# piattume



## gonzalo attenborough

Quella attrice è un PIATUME  o quest'opera è un PIATUME. 

Aburrido/embole? QUe les parece?


----------



## xeneize

Una *chatura*, igualito nomás. Viene de piatto= chato. Ah, va con doble t.
De paso, no sé si *chatura* se diga también en tierras ibéricas... 
A ver si los foreros españoles nos lo aclaran..


----------



## Neuromante

Desde luego, en España no existe, ni en tierras ibéricas ni en el resto. Y no creo que se use en Latinoamérica, me suena demasiado "coloquial", para mí que será un modo argentino.


----------



## xeneize

Gracias por aclarar, lo sospechaba (y no quise "excluir" Canarias, por supuesto, con lo de _tierras ibéricas_ ).
No lo sé con certeza eso que decís, habría que averiguar en qué países más acaso se diga, lo único que pude hacer fue mirar ahora mismo en _google_ y de las primeras veinte entradas de la palabra en las páginas en español nomás, me salen páginas de Argentina, México y Perú.
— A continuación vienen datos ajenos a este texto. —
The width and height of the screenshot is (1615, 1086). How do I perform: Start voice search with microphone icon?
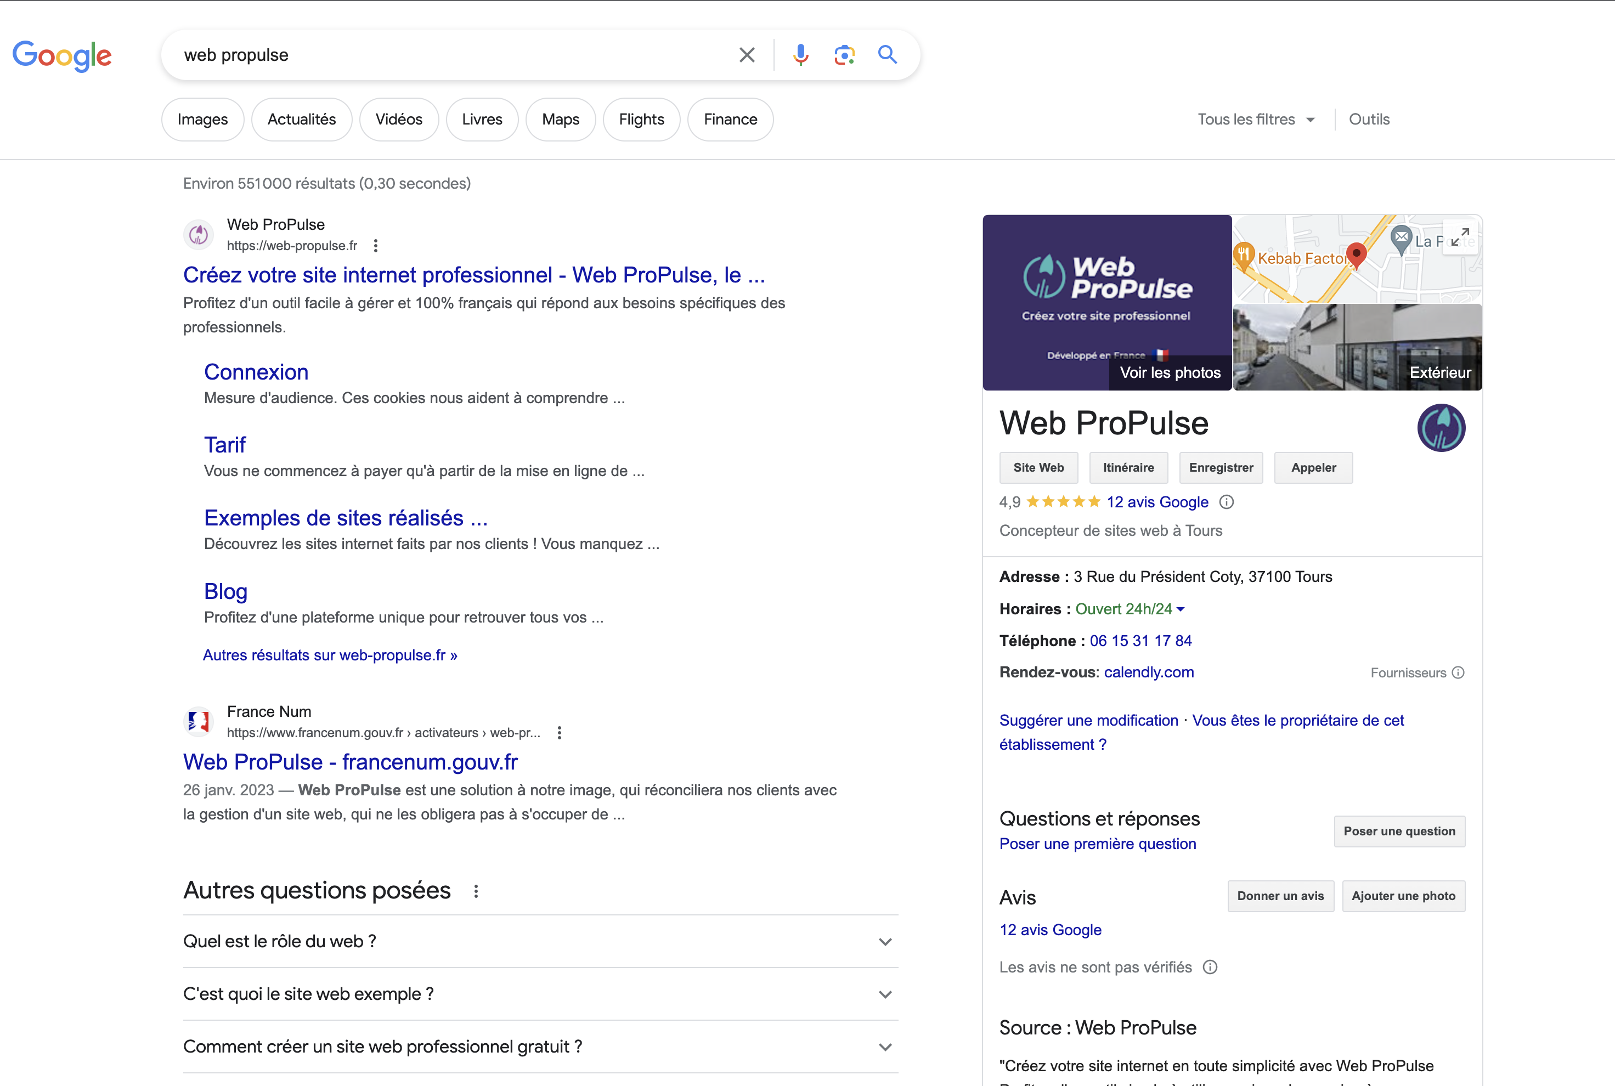click(801, 55)
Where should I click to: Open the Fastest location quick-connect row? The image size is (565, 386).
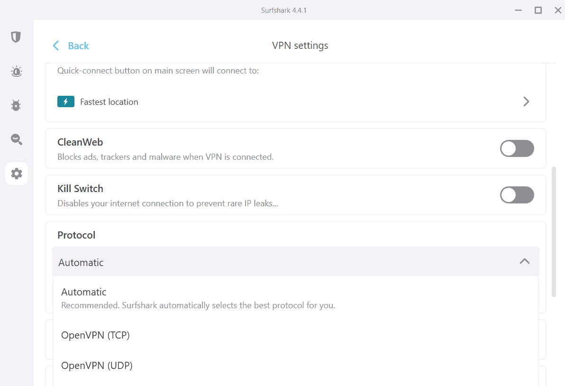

La mayoría de Argentina.
Sí, es algo coloquial, digamos, pero pertenece a un registro normal.
Lo mismo diría de _piattume_ en italiano, coloquial pero "correcto".


----------



## gonzalo attenborough

Chatura será un argentinismo pero "chato" la conocemos todos. En cualquier caso no me parece descocado considerar piattume como aburrido más cerca del río de la plata embole/garrón. 
Muchas gracias a los dos.


----------



## xeneize

Claro Gonzalo, siendo chato, es también aburrido, y te embola, la cosa fluye bien.
Saludos


----------



## Argótide

Nomás pa' aclarar que yo nunca había oído de "chatura".  ¿Decís que lo viste en alguna página mexicana, Xeneize?  No me suena. 

Ciao.


----------



## 0scar

Hay vocablos que son desconocidos por ser demasiado coloquiales y hay otros como *chatura* que suenan raros porque están en las antípodas, por ser muy poco coloquiales.  




*DRAE
*
*chatura**.*
* 1.     * f. Cualidad de *chato*      (‖ que tiene menos relieve de lo normal).
* 2.     * f. Cualidad de *chato*      (‖ intelectualmente pobre).


----------



## 0scar

_Monotonía _y _rutinaria_ pueden ser otras traducciones.


----------



## Argótide

¡Ala! Acabo de aprender algo hoy. ¡Gracias, Oscar!


----------



## heidita

Coloquialmente podemos decir: un muermo.

Chatura no lo he oído.


----------



## housecameron

Yo diría: 
_Es (de) un aburrimiento total_


----------



## xeneize

Sí, ya noté que aparecía en el Rae, pero sabía que su uso parece limitarse a la Argentina o a otros países de América pero nunca lo oí o leí en España.
Sí, tecleando *chatura* en _google_ salen páginas mexicanas también Argótide, yo no lo sabía, hice la prueba nomás. Luego, esto por supuesto no garantiza nada respecto de la frecuencia de su uso.
En Argentina también se diría que la obra fue un *opio *(lo que en España *muermo*_,_ justamente).
Saludos


----------



## dubbi

Llego tarde, pero me interesa definir, para los que llegan aquì ahora que piattume denota mucho màs que el simple aburrimiento. De hecho "il piattume" es un abburrimiento del no ver cambiar nada, donde nada se mueve, nada cambia. Es ademàs una palabra màs bien despreciativa.
Chato da la idea, pero chatura me parece que pueda agregar una nota de rabia que piattume no lleva ("estoy chato" = "sono stufo") o no?


----------



## housecameron

De Mauro:
piat|tù|me
s.m.
CO sensazione di noia provocata da ciò che si ripete sempre allo stesso modo: _il p. della vita quotidiana_

Quiere decir s_entido_/_sensación de aburrimiento_


----------



## dubbi

Gracias, Housecameron.


----------



## xeneize

Bueno, para mí *chatura* sería lo mismo, por lo menos según el uso que se le da en la Argentina a mí me parece así.
No uso mucho la palabra _piattume_, pero no percibo una bronca más o menos elevada que la que se pueda tener diciendo _chatura_.
Chau


----------